Stored records ->
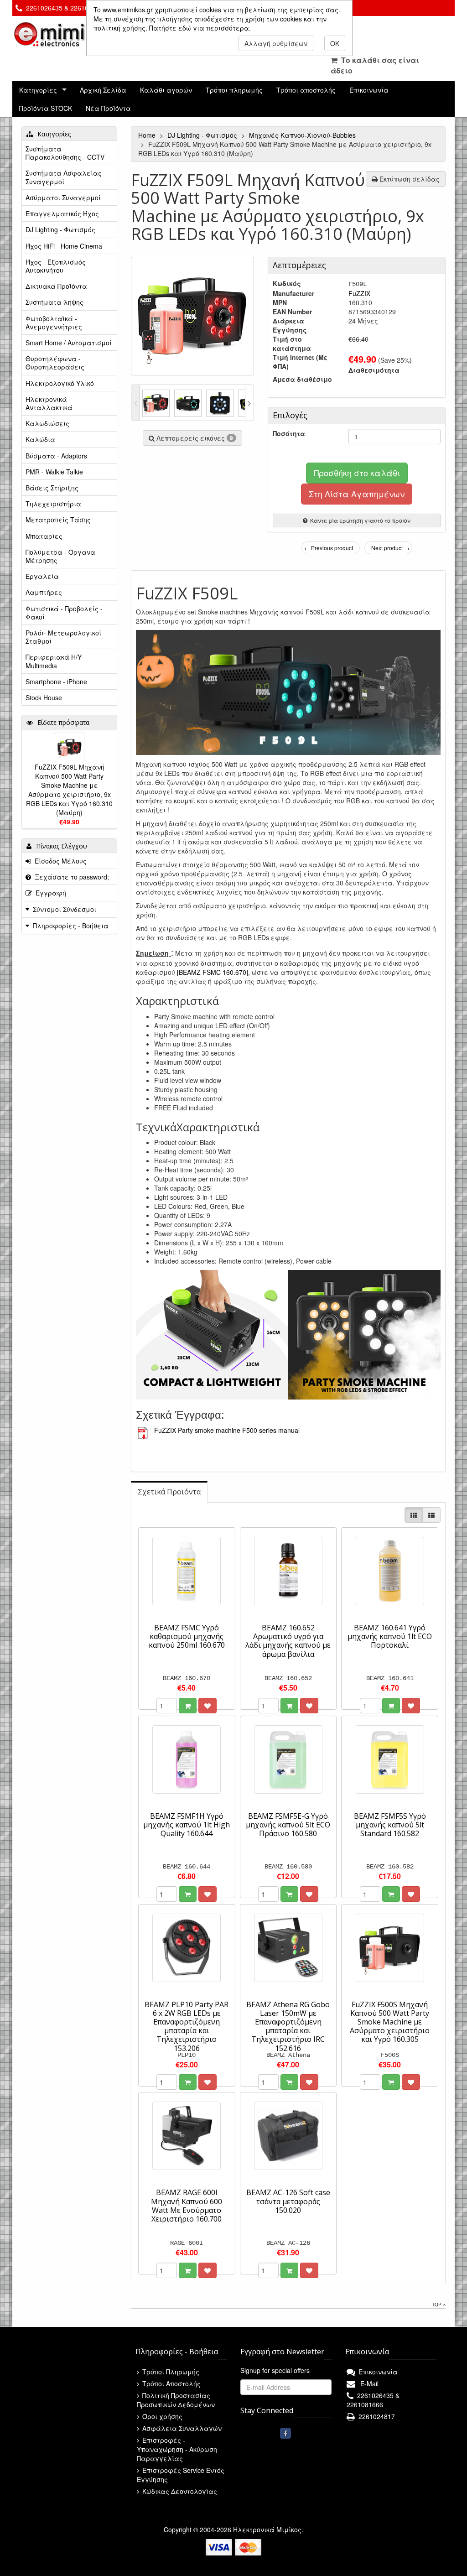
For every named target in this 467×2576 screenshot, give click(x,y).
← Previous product (328, 548)
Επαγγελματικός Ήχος (62, 213)
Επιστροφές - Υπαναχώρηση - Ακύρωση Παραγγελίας (177, 2449)
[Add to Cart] (188, 1705)
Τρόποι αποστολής (306, 89)
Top (437, 2304)
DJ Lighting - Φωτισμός (203, 135)
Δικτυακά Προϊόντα (56, 286)
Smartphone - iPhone (56, 681)
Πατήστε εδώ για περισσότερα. (200, 27)
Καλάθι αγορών (166, 89)
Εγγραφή (49, 892)
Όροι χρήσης (161, 2416)
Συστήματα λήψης (54, 302)
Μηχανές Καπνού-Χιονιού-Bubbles (303, 135)
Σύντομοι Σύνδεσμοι (64, 909)
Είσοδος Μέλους (59, 860)
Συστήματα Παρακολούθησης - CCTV (65, 152)
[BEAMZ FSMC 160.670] (212, 972)
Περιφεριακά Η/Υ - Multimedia (56, 661)
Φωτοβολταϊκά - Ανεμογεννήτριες (54, 322)
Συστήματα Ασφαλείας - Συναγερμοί (66, 177)
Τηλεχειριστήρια (53, 503)
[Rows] (431, 1515)
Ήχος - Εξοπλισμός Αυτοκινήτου (56, 266)
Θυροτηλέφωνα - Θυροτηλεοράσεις (55, 362)
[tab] (169, 1492)
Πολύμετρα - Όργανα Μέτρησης (60, 556)
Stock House (44, 697)
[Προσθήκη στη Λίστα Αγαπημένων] (207, 1705)
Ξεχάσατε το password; (70, 876)
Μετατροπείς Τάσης (58, 519)
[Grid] (414, 1515)
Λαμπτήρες (44, 592)
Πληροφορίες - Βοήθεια (71, 925)
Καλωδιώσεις (47, 423)
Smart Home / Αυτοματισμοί (69, 342)
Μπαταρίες (44, 536)
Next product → (390, 548)
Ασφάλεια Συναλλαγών (181, 2428)
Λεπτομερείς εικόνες (194, 437)
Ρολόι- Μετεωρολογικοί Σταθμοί (63, 636)
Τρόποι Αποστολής (170, 2383)
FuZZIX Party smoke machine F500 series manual (227, 1430)
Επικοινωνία (369, 89)
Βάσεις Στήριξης (52, 487)
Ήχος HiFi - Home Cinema (64, 245)
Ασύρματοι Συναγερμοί (63, 197)
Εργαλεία (42, 576)
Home (147, 135)
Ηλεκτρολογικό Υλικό (60, 383)
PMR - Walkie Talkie (54, 471)
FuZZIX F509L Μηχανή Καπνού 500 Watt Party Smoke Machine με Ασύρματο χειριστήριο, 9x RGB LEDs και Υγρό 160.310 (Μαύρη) (69, 789)
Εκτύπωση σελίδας (409, 178)
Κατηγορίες (38, 89)
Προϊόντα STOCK (45, 108)
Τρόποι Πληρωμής (169, 2371)
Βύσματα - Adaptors (56, 455)
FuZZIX (359, 293)
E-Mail (368, 2383)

Work order ->
Above are the records; repeat their lines from the first through the line containing "Μηχανές Καπνού-Χιονιού-Bubbles (303, 135)", and leave out each picture.

Reply to the task ->
For every named target in this 467×2576 screenshot, give click(x,y).
← Previous product (328, 548)
Επαγγελματικός Ήχος (62, 213)
Επιστροφές - Υπαναχώρηση - Ακύρωση Παραγγελίας (177, 2449)
[Add to Cart] (188, 1705)
Τρόποι αποστολής (306, 89)
Top (437, 2304)
DJ Lighting - Φωτισμός (203, 135)
Δικτυακά Προϊόντα (56, 286)
Smartphone - iPhone (56, 681)
Πατήστε εδώ για περισσότερα. (200, 27)
Καλάθι αγορών (166, 89)
Εγγραφή (49, 892)
Όροι χρήσης (161, 2416)
Συστήματα λήψης (54, 302)
Μηχανές Καπνού-Χιονιού-Bubbles (303, 135)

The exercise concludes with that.